**What is asked**
Could you reproduce the lines word for word, starting at the very first line and ending at the line that contains "click(220, 192)", with both of those lines included?

**Supplied records**

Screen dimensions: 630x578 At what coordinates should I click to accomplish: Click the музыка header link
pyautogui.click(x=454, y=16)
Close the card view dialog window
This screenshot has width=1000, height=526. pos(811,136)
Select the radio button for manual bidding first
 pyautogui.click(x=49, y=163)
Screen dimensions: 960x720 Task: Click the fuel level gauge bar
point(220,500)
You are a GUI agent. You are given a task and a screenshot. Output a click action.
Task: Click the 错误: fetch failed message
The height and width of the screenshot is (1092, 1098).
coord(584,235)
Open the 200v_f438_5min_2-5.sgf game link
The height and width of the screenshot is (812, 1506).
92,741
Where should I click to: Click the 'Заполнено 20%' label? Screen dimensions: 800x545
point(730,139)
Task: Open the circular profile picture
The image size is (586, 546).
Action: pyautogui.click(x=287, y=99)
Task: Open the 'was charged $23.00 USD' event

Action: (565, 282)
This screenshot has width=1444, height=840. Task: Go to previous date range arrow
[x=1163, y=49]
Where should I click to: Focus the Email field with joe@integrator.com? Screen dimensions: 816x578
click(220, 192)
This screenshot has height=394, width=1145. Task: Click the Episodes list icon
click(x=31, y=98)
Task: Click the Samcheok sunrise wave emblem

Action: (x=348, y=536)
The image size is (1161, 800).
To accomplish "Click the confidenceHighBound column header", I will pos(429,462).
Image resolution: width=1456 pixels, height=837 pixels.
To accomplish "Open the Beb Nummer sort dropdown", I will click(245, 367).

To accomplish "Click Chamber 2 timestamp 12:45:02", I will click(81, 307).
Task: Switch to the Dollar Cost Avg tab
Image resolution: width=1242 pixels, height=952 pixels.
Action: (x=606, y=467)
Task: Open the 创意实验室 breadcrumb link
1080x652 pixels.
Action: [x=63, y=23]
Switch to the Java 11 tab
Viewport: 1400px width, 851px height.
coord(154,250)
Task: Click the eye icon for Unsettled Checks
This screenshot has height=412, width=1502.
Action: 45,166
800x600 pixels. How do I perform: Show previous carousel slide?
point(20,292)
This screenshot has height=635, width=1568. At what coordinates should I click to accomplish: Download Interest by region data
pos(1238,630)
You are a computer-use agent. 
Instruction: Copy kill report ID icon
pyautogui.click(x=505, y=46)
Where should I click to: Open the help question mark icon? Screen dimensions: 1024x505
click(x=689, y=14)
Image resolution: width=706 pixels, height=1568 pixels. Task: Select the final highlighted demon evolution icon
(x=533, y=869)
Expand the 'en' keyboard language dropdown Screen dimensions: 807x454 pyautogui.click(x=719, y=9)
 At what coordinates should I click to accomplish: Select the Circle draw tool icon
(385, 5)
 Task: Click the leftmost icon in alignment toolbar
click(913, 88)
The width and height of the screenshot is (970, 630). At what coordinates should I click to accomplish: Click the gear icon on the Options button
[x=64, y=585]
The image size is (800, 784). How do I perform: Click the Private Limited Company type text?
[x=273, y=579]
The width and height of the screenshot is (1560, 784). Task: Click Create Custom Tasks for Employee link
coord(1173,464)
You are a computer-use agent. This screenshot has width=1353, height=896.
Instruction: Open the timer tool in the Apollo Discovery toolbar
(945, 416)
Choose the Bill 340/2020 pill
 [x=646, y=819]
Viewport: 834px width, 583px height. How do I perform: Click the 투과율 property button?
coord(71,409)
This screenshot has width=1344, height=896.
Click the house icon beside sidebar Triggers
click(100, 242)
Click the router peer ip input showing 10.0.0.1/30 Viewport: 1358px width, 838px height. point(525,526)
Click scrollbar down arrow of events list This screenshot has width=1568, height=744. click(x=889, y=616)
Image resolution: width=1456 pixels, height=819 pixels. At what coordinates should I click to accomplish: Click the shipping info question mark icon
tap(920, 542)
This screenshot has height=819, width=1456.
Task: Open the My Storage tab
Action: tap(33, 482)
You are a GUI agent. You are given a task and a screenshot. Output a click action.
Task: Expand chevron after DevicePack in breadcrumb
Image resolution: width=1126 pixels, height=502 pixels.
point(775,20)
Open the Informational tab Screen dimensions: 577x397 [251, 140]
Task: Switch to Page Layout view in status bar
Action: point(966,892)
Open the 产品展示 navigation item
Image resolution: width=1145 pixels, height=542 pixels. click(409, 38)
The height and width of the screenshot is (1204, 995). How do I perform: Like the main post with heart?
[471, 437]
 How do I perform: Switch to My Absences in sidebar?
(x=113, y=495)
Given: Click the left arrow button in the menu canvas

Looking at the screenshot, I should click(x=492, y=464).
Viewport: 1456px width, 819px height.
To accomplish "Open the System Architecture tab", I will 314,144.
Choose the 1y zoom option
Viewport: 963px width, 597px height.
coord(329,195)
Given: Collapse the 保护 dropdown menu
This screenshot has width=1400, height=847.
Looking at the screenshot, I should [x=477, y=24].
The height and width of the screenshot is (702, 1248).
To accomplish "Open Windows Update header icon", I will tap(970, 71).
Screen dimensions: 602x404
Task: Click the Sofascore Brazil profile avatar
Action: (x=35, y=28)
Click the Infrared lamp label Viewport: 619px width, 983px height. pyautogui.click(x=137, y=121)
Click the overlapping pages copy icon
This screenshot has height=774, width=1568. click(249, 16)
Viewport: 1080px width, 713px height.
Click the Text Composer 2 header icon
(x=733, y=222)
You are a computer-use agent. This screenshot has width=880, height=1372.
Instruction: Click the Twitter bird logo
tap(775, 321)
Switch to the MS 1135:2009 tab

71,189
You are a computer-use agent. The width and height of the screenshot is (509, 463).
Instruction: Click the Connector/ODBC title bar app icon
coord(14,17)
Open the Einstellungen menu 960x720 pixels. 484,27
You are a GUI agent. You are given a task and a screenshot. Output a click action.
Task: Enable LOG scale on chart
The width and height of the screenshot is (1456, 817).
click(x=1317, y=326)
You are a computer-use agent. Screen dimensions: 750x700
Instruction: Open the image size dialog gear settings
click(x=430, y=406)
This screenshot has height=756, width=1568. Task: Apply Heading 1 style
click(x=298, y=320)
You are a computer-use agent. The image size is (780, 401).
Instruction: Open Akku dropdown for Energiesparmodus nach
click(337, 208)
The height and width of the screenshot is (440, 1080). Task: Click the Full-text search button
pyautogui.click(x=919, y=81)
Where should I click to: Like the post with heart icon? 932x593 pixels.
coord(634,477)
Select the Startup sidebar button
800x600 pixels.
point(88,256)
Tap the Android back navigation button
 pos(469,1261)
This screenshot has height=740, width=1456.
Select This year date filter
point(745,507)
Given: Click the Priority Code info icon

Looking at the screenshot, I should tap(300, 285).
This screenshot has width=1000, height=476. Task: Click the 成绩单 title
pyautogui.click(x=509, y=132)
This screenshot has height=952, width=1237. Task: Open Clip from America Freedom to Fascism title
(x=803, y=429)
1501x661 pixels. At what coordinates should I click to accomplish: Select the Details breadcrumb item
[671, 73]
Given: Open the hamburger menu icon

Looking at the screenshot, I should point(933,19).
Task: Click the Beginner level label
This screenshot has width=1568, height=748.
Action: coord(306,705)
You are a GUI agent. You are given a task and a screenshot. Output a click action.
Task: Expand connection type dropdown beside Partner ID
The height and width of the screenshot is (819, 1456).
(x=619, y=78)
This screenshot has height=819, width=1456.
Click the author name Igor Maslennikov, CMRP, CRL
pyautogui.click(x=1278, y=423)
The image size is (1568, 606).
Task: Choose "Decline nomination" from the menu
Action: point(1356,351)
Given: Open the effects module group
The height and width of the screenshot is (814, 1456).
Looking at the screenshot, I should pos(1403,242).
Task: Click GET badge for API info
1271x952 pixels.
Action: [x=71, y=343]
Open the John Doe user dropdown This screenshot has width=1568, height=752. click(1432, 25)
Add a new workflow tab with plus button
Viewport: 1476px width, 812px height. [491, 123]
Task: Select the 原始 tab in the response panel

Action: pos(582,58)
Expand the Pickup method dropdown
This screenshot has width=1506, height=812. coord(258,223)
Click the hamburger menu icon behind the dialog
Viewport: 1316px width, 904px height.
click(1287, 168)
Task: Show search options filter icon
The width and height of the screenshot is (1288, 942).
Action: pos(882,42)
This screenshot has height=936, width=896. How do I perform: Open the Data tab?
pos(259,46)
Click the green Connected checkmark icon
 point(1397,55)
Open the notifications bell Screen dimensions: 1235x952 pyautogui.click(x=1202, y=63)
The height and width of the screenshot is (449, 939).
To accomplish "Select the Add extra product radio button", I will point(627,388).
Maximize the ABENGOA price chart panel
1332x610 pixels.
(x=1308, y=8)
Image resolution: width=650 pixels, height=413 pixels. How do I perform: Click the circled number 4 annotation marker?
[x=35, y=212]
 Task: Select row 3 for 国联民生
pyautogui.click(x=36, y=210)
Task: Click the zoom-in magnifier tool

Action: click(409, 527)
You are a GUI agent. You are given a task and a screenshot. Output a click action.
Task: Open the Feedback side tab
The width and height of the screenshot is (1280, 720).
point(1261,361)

**Result of the exercise**
Screen dimensions: 630x578 At what coordinates should I click to accomplish: Click the музыка header link
pyautogui.click(x=454, y=16)
Close the card view dialog window
This screenshot has width=1000, height=526. pos(811,136)
Select the radio button for manual bidding first
 pyautogui.click(x=49, y=163)
Screen dimensions: 960x720 Task: Click the fuel level gauge bar
point(220,500)
You are a GUI agent. You are given a task and a screenshot. Output a click action.
Task: Click the 错误: fetch failed message
The height and width of the screenshot is (1092, 1098).
coord(584,235)
Open the 200v_f438_5min_2-5.sgf game link
The height and width of the screenshot is (812, 1506).
92,741
Where should I click to: Click the 'Заполнено 20%' label? Screen dimensions: 800x545
point(730,139)
Task: Open the circular profile picture
The image size is (586, 546).
Action: pyautogui.click(x=287, y=99)
Task: Open the 'was charged $23.00 USD' event

Action: (565, 282)
This screenshot has width=1444, height=840. Task: Go to previous date range arrow
[x=1163, y=49]
Where should I click to: Focus the Email field with joe@integrator.com? Screen dimensions: 816x578
click(220, 192)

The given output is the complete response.